Nominees for best revival of a play include Alice Childress’s “Trouble in Mind,” about a Broadway play that explores the racial divide in the 1950s, and “How I Learned to Drive,” a memoir by the winner. Pulitzer Prize winner Paula Vogel narrated by a survivor of child sexual abuse and starring two nominees: Mary-Louise Parker and David Morse. Also receiving nominations were Richard Greenberg’s “Take Me Out,” an exploration of what happens when a baseball superstar comes out as gay, and the exploration of black femininity “For Colored Girls Who Have Considered Suicide/When The Rainbow Is Enough,” by Ntozake Shange.


The season, which included 34 new productions, represents a full return to theaters after almost two years of mandatory closure due to the pandemic. It is also notable for a wave of plays by black playwrights, reflecting the impact on Broadway of the global conversation about race following the death of George Floyd in 2020.

Neither Matthew Broderick nor his wife Sarah Jessica Parker got nominations for the revival of “Plaza Suite,” but Patti LuPone got one for “Company” and so did LaChanze for “Trouble in Mind.” Ruth Negga was nominated for “Macbeth,” but her co-star Daniel Craig was not nominated.

The musical “Mrs.

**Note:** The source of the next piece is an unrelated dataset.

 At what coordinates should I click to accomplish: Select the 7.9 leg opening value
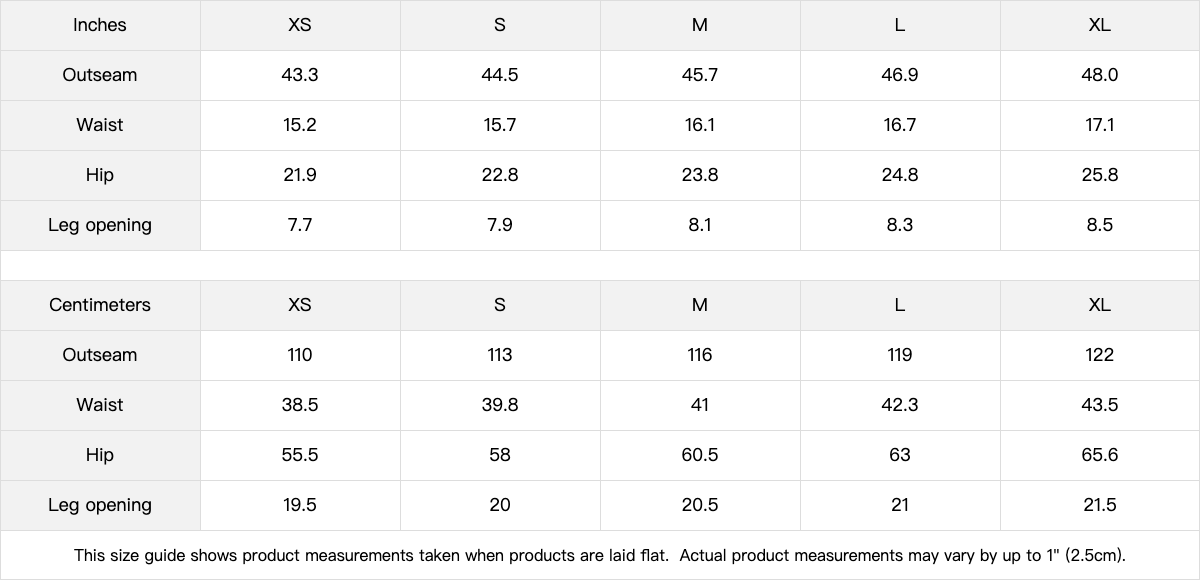pyautogui.click(x=500, y=225)
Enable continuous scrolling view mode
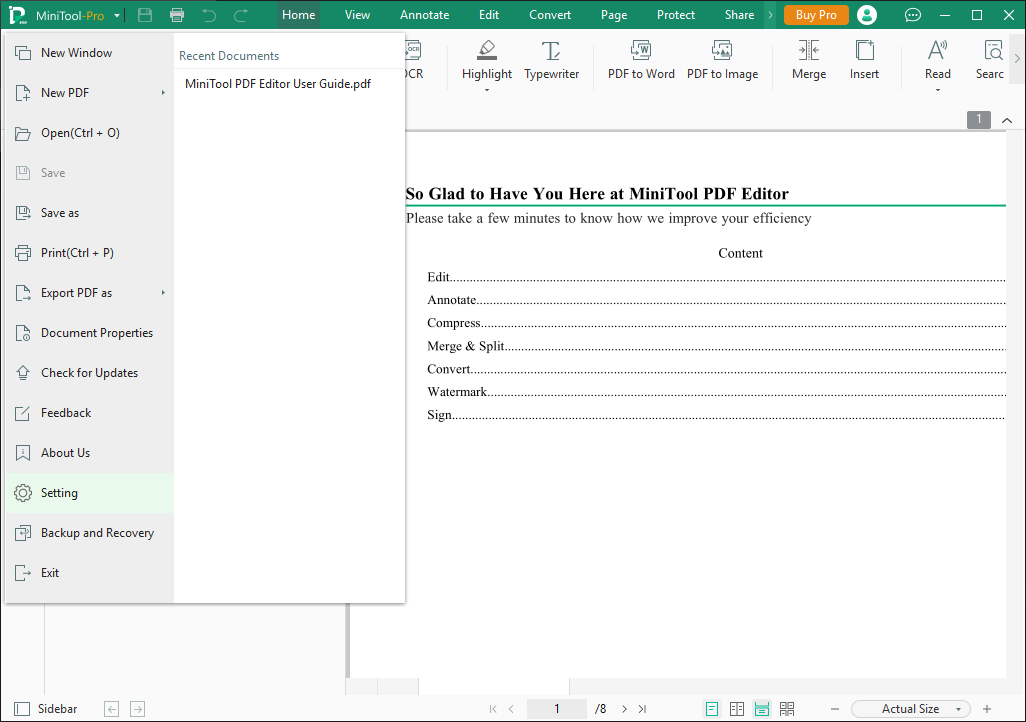This screenshot has width=1026, height=722. click(762, 709)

Doubtfire” earned just one nomination, for Rob McClure, who took on the Robin Williams role of an actor who poses as his children’s burly Scottish nanny to spend time with them after a divorce.

The nominees for best actress in a musical are Sharon D. Clarke for “Caroline, Or Change”, Foster for “The Music Man”, Katrina Lenk for “Company”, Joaquina Kalukango for “Paradise Square”, Carmen Cusack for “Flying Over Sunset” and Mare Winningham for “Girl From the North Country.”

Along with Spivey, Jackman and McClure are up for the Tony Award for Best Actor in a Musical Crystal for “Mr. Saturday Night” and Myles Frost, whose portrayal of Michael Jackson in “MJ” has been hailed as a triumph.

The eligibility deadline for the 2021-2022 season was pushed back to May 4 after several Broadway shows had to cancel performances due to reported cases of COVID-19 among cast and crew.